Dus wringen ze veel met hun handen en lijken ze gechoqueerd zonder iets echt inhoudelijks te zeggen. Ze hebben vooral een hekel aan ‘ideologen’, vanuit de foute veronderstelling dat hun eigen opvattingen gebaseerd zijn op een objectieve beoordeling van het bewijsmateriaal en niet op een coherent ideologisch kader. Deze misvatting maakt liberalen zo gevaarlijk: hun ideologie is verborgen en wordt niet erkend, waardoor het moeilijk is om deze openlijk aan te vechten.

Je denkt misschien dat ik de invloed van het liberalisme op de westerse elites overdrijf. Door het narcisme van de kleine verschillen staan de pagina's van onze grote kranten vol met liberalen die elkaar bekritiseren. Het voortdurende geroezemoes over hun kleine geschillen onderstreept echter alleen maar het feit dat ze het over de meeste dingen eens zijn.

En het belangrijkste waar ze het over eens zijn, is dat het over het algemeen goed gaat. Als het niet goed gaat, komt dat omdat een of andere slechterik knoeit met een systeem dat niet kapot is. Weg met de slechterik, herstel de normaliteit. Vandaar het liberale refrein: “maak politiek weer saai”.

Liberalisme als vergoelijking van de kapitalistische sociale verhoudingen
Ik argumenteer dat liberalisme een ideologie is, die kan worden teruggebracht tot een vergoelijking van de kapitalistische status quo. Deze definitie van liberalisme maakt ons duidelijk waarom liberalen weigeren op te komen voor iets dat niet al algemeen aanvaard is in mainstream kringen: hun ideologie is geworteld in een verlangen om te legitimeren wat al bestaat, namelijk kapitalistische sociale verhoudingen.

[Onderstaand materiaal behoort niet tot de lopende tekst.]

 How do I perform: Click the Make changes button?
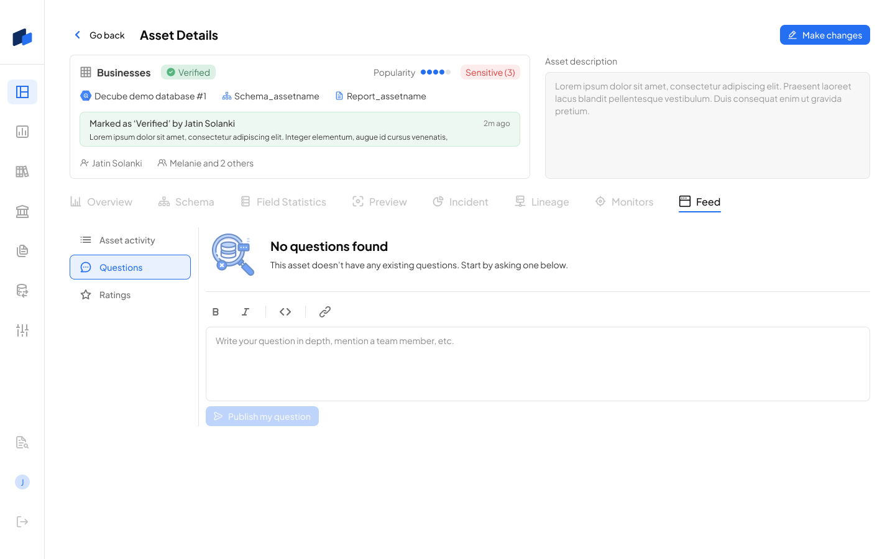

We leven in een materiële wereld

Pilkingtons minachting voor het liberalisme maakte hem tot een soort ster aan de linkerkant van het politieke spectrum. Zeker nadat een van zijn optredens op Novara Media (onafhankelijke, non-profit mediaorganisatie in het Verenigd Koninkrijk, nvdr.) viraal ging.

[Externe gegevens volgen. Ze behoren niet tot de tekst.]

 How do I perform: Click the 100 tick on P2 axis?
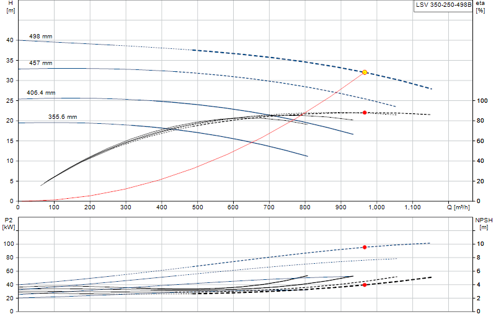coord(9,244)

In dit doordachte interview stelt Pilkington – een beleidsdeskundige met interesse in macro-economie en geopolitiek – dat de mondiale liberale orde aan het instorten is. De oorlogen in Oekraïne en Gaza zijn voorbodes van een meer fundamentele verschuiving. Het gezag en de economische dominantie van het Westen storten in, met verstrekkende gevolgen voor het functioneren van het mondiale kapitalisme.

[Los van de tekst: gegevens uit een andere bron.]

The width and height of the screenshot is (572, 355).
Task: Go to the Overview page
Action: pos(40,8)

In The Collapse of Global Liberalism probeert Philip Pilkington dit argument een filosofische onderbouwing te geven. Hij stelt dat het ook liberalisme, een ideologie die onze politiek minstens de afgelopen eeuw heeft gedomineerd, aan het instorten is. Hij definieert liberalisme als een project dat traditionele hiërarchieën tracht te ondermijnen.

Zo beweren liberalen dat mensen fundamenteel gelijk zijn en dat de markt de meest rationele en efficiënte manier is om een samenleving, die uit gelijke individuen bestaat, te besturen. Markten worden gedomineerd door contracten, die geweld of loyaliteit vervangen als basis voor economische relaties en die een heilige rol vervullen in de liberale filosofie – vandaar de liberale obsessie met de sociale contracttheorie.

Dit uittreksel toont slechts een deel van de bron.